16 thoughts on “The road to a Bank of England Bank Rate cut

  1. So many things to say on this and so little time.

    Firstly,how much have imputed rents gone up as a per centage of GDP?

    Secondly,’Is investment a euphemism for buying houses? ‘,yes!

    Thirdly, ‘Perhaps a little more quickly if he looks at GDP per head as opposed to aggregate GDP.’First rule of BoE fight club,don’t talk about GDP per capita.

    Fourthly,change from to CPI from RPI,ranks up there with imputed rents for sheer ‘Arthur Daley’ accounting practices.

    I’m not sure what there’s left to trust the ONS on counting.There are huge holes in inflation,GDP and population measures.

  2. Hi Shaun

    It is pointing in the direction of an interest rate cut isn’t it?

    But you have to ask: to what effect? This will make absolutely no difference to anything except it will give another fillip to house prices and thereby enhance the possibility of a crash.

    What I find intriguing is that this is not only an obvious point of view but almost mainstream these days. There is a widespread recognition by many that such a move would be not only ineffective but counterproductive, a recognition even by such august bodies as the BIS and underpinned by years of actual policy experience; it is manifest and not the arcane theoretical ramblings of some economist.

    This, to my mind, is so obvious one has to ask why? Is it that the authorities actually want a crash because it’s then easier to extract real sacrifice from a gullible populace, a sacrifice that is necessary if we are to get to any sort of grip of the issues? If you think this is the ranting of a conspiracy theorist I refer you to the late, great Mervyn King whose new book floats the hypothesis that the EU bureaucracy wants a depression in Europe as means to creating a crisis out of which would come: more Europe!

    Conspiracy theory? It’s looking less and less likely by the day!

    • Politicians love a crisis.
      You are no consp. theorist.
      I have been saying that the next interest rate was more likely to be down than up when forward misguidance began..
      See UN Agenda 21.

    • A crisis brings opportunities but also brings risks. A crisis can end political careers.

      The current state pension liabilities look like a Ponzi scheme and it is not politically possible to cut the cloth to match tax revenue due to voters demands.

      However a crisis may result in much more painful cuts and politicians playing blame games.

  3. Pual Hodges on brexit rate rise.As I have opined before,the BoE will defend the value of it’s pension fund ………….first job of any CB..

    ‘What could this mean for the UK economy? History suggests that the Bank of England would be forced to raise interest rates to defend the value of the pound. ”But that’s impossible today”, you might reply. ”The Governor of the Bank of England is said to be considering negative interest rates, not raising them”.

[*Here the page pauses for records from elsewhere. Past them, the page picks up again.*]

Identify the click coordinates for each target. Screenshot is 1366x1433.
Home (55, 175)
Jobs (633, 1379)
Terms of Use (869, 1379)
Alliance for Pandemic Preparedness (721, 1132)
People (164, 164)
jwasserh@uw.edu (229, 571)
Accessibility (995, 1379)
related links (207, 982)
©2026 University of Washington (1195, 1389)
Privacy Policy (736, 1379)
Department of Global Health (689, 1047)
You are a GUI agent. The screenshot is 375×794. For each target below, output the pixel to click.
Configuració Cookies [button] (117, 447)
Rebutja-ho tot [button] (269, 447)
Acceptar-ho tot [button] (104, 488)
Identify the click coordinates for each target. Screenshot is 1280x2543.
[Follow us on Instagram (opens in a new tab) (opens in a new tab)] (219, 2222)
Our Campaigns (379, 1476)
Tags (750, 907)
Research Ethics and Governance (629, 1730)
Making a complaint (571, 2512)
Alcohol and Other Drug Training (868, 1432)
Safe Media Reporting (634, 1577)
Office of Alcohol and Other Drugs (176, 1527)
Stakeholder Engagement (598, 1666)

    This is the key issue. What the financial markets expect, and what politics may cause to happen, could – and I use the word “could” – be quite different.’

  4. Hi Shaun,

    Where there still seems to be a race to the bottom and to get savers to spend their money, it still looks odds on to me for your prediction to be correct with the next BOE interest change being downwards.

    • Hi Rods

      We will find out more next week when the ECB acts. With Jens Weidmann of the German Bundesbank rotating out of the voters I think there will be an effort for a more substantial easing. This will put pressure on the Danes,Swedes ( who to some extent have got in 1st) and the Swiss.But in the end on the UK as well….

  5. seems to me Shaun that TPTB want us to spend everything , pension pots, Home ATM, savings and borrow to the hilt

    why one might ask?

    Are the Banks that really bust , still?

    and once do that and it doesnt work , thne what?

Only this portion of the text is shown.